Arnaud Montebourg, vedette du Parti socialiste, a été l'un des rares à plaisanter en pénétrant dans ce grand hôtel où se tenait le conseil national de la formation politique: «Dernière station de service avant le désert!»

C'était hier, en début de soirée. Deux jours après ce que tout le monde appelle la Berezina du PS aux élections européennes: 16,48% des voix. Au moins trois points en dessous des prévisions les plus pessimistes.

 

Presque 12 points derrière l'UMP de Nicolas Sarkozy. Presque à égalité avec Europe Écologie de Daniel Cohn-Bendit (16,28%).

Un désastre comparable à celui qu'avait connu aux européennes de 1994, Michel Rocard, alors chef du PS et tête de liste pour les élections. Avec 14% des voix à peine, il avait dû laisser sa place et renoncer à se présenter à la présidentielle de 1995.

La configuration est bien différente aujourd'hui: il y a trois ans à courir avant l'élection présidentielle de 2012. Et la première secrétaire du PS, Martine Aubry, reste pour l'instant un chef de transition. Tous les courants hostiles à Ségolène Royal, candidate malheureuse de 2007, avaient fini par se mettre d'accord sur son nom au congrès de Reims, justement parce qu'elle apparaissait comme la moins menaçante pour 2012.

Sa mission: tenter de faire oublier le psychodrame du congrès de Reims en novembre dernier, où le parti s'était violemment et précisément coupé en deux. Essayer de recoller les morceaux en faisant travailler ensemble les deux clans ennemis. Obtenir contre la droite et Sarkozy des succès pour créer une dynamique nouvelle.

Déception

Martine Aubry jouait donc tout simplement sa capacité à remettre le Parti socialiste sur les rails. Les sondages lui accordaient un peu plus de 20% des voix. Cela paraissait déjà un très mauvais résultat pour un parti qui prétend incarner l'opposition et rassembler autour de lui les autres partis de gauche. Cinq à six points derrière l'UMP, alors que normalement les élections intermédiaires en France sanctionnent durement le gouvernement.

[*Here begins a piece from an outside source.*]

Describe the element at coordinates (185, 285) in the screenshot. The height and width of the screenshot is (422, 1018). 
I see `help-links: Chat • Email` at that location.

Le résultat qui est tombé dimanche soir a estomaqué tout le monde. Alors que les verts ont fait moins de 2% à la présidentielle, Europe Écologie aura finalement le même nombre de députés que le PS: 14.

Après ce coup de massue, on pouvait penser que les heures de Martine Aubry étaient comptées. Même si les sondages de popularité ne sont pas trop mauvais pour la mairesse de Lille, sur un plan personnel, le moins qu'on puisse dire c'est qu'après six mois à la tête du PS, elle n'a pas du tout convaincu. Le fait qu'elle ne soit même pas députée au Parlement - pas plus que Ségolène Royal d'ailleurs - n'arrange rien.

Refonder le PS

Hier soir à Paris, dans une ambiance lugubre, le Conseil national du PS s'est empressé de ne rien décider, si ce n'est de «refonder» le parti. À quoi bon pousser Martine Aubry à la démission puisqu'aucun chef indiscutable ne se présente à l'horizon? Il y a toujours Ségolène Royal, qui contrôle une petite moitié du parti, mais que l'autre moitié rejette catégoriquement. Mais de ce côté, s'il y a une bonne demi-douzaine de candidats valables au leadership, jeunes ou moins jeunes, aucun ne se détache.

Tant que le PS ne se sera pas donné un vrai chef, le marasme risque de se prolonger. Face à un Nicolas Sarkozy critiqué de toute part, mais qui, avec près de 28% pour l'UMP, a brillamment réussi à unifier la droite.